## SELECTED TEXT
++++

The author’s first book, The Dictionary of Lost Words, was a great success, both in Australia and overseas, and The Bookbinder of Jericho was marketed as a companion piece. I haven’t read the first, but the second stands on its own.
It is set during World War One and is narrated by Peggy who, like other girls of her class at that time in England, left school at the age of 12 and was sent to work – in the case of herself and her sister Maude, as a bookbinder in the local Clarendon Press. Previously unknown to me, books printed in the London office of Oxford University Press were published under that name but those printed in its Oxford office were published under the name Clarendon Press. But I digress.
The early chapters are dominated by detailed, technical descriptions of the task of bookbinding. I found that completely uninteresting but fortunately I persevered.
Peggy and Maude live in a narrow houseboat in Jericho, a working-class suburb of Oxford. They are identical twins but their likeness is limited to their appearance. Peggy is articulate and, thanks to the influence of her mother, has defied the then-expectations of their class with a great love of books, and she takes every opportunity to read what’s on the pages she’s binding. Maude’s speech is largely limited to echoing what others have just said. She may have what would now be diagnosed as a form of autism, but she certainly isn’t simple, as becomes increasingly clear as the book progresses.

++++

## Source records

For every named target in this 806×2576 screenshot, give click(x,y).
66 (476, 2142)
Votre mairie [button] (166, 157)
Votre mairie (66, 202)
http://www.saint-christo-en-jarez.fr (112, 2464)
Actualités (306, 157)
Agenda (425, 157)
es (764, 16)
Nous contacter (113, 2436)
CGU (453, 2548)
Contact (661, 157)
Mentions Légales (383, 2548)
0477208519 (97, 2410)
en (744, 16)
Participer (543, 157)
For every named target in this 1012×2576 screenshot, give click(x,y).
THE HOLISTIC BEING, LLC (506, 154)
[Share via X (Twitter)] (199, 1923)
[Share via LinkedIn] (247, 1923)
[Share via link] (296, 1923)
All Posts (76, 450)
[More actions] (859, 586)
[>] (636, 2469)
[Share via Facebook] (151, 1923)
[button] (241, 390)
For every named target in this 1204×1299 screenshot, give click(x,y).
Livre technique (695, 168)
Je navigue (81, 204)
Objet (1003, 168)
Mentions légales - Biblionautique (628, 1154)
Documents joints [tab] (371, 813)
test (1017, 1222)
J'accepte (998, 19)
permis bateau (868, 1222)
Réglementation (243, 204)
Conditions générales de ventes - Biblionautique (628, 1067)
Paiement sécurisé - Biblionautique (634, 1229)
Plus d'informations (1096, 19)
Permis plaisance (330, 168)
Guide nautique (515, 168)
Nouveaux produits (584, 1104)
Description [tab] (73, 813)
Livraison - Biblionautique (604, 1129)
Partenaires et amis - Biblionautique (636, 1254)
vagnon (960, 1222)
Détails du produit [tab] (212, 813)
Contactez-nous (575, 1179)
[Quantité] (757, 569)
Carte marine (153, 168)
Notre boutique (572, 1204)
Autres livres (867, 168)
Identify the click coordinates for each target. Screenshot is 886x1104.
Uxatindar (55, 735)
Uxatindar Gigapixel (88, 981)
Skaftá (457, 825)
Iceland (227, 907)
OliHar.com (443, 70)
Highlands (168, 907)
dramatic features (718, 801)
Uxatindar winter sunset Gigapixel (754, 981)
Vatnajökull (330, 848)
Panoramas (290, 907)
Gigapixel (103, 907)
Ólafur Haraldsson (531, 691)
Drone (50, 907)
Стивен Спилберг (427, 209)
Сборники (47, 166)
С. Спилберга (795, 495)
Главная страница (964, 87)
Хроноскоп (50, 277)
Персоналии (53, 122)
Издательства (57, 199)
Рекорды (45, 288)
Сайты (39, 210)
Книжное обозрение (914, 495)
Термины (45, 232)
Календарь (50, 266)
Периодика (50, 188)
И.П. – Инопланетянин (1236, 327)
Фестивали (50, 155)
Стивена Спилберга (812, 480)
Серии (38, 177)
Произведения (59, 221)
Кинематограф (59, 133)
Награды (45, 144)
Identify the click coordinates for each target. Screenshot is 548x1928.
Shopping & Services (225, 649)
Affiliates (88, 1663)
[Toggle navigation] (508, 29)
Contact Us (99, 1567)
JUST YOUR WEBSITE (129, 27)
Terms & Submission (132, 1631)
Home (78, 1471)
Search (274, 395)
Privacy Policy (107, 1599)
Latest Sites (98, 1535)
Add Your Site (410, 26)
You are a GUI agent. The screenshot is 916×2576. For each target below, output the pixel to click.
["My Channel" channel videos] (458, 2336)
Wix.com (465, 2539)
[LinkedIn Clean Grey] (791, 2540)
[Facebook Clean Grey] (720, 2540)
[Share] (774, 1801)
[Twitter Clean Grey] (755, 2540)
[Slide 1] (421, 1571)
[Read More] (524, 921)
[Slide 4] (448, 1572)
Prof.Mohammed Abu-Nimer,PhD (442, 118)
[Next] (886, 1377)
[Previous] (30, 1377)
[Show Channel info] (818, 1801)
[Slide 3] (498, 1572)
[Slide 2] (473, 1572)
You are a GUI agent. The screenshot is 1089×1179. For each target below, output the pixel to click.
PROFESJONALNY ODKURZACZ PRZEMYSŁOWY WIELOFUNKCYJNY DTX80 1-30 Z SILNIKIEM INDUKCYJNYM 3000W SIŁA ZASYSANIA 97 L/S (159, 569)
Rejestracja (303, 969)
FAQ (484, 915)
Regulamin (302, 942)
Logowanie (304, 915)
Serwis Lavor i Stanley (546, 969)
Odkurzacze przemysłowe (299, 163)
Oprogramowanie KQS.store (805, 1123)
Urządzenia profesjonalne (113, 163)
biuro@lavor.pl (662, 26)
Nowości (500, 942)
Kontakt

++++

## EXERCISE INSTRUCTIONS
Write out the part of the book review that starts at the words "Peggy and Maude" and ends after the words "the book progresses.", copying it word for word.

## ANSWER FOR THE TASK
Peggy and Maude live in a narrow houseboat in Jericho, a working-class suburb of Oxford. They are identical twins but their likeness is limited to their appearance. Peggy is articulate and, thanks to the influence of her mother, has defied the then-expectations of their class with a great love of books, and she takes every opportunity to read what’s on the pages she’s binding. Maude’s speech is largely limited to echoing what others have just said. She may have what would now be diagnosed as a form of autism, but she certainly isn’t simple, as becomes increasingly clear as the book progresses.